Londonderry is a residential area in northeast Edmonton, Alberta, Canada that consists of the neighbourhoods of Kildare and Kilkenny. It is named after County Londonderry in Northern Ireland.

The community is represented by the Londonderry Community League, established in 1968, which maintains a community hall and outdoor rink located at 74 Street and 142 Avenue.

== Geography ==
Located in northeast Edmonton, the Londonderry area is bounded by 82 Street to the west, 137 Avenue to the south, 66 Street to the east, and 153 Avenue to the north. The area is bisected by 144 Avenue. Kilkenny comprises the part of the area north of 144 Avenue, while Kildare comprises the balance to the south of 144 Avenue.
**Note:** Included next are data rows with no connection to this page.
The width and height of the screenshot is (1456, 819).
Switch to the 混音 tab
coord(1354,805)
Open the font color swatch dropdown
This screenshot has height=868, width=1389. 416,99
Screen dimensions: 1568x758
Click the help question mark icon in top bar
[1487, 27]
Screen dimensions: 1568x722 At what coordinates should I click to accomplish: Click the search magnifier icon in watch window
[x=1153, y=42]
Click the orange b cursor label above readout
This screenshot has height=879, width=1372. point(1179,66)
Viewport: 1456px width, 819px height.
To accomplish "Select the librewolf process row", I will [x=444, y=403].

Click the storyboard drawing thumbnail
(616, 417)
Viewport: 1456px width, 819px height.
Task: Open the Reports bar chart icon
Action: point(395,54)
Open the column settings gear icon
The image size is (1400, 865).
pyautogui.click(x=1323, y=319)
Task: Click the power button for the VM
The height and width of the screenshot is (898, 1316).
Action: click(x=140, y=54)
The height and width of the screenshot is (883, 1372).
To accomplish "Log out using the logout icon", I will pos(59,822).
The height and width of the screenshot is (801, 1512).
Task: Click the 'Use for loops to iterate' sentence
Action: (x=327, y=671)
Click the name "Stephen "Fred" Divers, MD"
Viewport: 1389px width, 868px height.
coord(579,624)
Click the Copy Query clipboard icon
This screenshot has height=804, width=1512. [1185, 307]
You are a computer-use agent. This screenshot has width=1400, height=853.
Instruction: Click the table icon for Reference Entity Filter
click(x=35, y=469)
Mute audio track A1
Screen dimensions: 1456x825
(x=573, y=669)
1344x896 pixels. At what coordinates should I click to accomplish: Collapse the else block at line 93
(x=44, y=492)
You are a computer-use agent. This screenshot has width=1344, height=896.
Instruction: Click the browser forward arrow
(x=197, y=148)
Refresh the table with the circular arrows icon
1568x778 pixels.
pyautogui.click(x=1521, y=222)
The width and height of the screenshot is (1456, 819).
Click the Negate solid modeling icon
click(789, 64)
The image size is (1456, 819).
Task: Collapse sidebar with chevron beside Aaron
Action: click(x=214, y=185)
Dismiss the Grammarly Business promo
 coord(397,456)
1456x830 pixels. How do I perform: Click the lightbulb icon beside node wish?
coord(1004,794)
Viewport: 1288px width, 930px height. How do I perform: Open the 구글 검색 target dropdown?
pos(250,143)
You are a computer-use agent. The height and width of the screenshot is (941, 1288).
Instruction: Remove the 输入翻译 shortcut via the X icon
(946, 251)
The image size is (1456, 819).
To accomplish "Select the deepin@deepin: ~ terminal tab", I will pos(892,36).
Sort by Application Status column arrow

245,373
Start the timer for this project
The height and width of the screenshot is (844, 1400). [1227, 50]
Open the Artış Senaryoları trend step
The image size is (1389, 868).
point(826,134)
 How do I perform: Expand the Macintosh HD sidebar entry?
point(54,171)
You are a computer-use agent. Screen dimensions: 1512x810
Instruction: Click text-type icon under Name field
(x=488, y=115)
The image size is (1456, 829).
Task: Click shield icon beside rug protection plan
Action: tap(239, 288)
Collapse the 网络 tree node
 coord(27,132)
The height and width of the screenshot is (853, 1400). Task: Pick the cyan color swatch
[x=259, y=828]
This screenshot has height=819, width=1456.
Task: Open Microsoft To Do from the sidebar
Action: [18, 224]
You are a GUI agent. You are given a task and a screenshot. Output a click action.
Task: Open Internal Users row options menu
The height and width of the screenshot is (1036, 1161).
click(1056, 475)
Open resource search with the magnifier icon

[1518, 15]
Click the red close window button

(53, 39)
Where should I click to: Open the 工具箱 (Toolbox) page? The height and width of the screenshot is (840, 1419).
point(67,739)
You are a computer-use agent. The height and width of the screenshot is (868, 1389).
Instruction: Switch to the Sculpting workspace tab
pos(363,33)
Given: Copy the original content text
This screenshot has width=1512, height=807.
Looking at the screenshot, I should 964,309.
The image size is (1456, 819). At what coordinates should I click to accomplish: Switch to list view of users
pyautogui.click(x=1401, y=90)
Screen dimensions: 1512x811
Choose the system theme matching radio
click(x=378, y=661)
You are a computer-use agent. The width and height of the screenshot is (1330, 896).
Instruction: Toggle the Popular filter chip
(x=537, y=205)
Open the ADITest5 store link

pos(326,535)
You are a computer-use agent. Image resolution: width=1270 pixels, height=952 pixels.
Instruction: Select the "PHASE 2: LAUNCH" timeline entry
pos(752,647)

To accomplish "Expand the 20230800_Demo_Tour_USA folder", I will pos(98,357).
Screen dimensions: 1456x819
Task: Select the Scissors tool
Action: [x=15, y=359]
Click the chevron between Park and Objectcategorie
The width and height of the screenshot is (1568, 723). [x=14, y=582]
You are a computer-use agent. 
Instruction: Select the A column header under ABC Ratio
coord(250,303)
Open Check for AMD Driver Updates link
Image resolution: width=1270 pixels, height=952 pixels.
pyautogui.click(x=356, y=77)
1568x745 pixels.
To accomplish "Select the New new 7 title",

The Dickinsfield area is located beyond 82 Street to the west, while the Casselman-Steele Heights area is beyond 66 Street to the east and the Lake District (Edmonton North) area is beyond 153 Avenue to the north. The Delwood neighbourhood is located across 137 Avenue to the south.

== Schools ==
There are six schools operated by Edmonton Public Schools and Edmonton Catholic Schools in Londonderry, one in Kildare and five in Kilkenny.

- Schools in Kildare
- Edmonton Public Schools
  - Kildare Elementary School

- Schools in Kilkenny
- Edmonton Public Schools
  - J.A. Fife Elementary School
  - John Barnett Elementary School
  - Londonderry Junior High School
  - M.E. Lazerte High School
- Edmonton Catholic Schools
  - Father Leo Green Catholic Elementary School

== Shopping ==
Londonderry Mall is located in the southeast corner of Londonderry within Kildare on the west side of 66 Street between 137 Avenue and 144 Avenue.

=== Amenities ===
Parks within Kildare include Cherrydale Park and Kildare Park, while parks within Kilkenny include G. Edmund Kelly Park, Kilkenny Park and the Londonderry Athletic Grounds. The Londonderry Fitness & Leisure Centre is located within Kilkenny between the Londonderry Athletic Grounds and M.E. Lazerte High School. G. Edmund Kelly Spray Park is owned and run by the City Of Edmonton.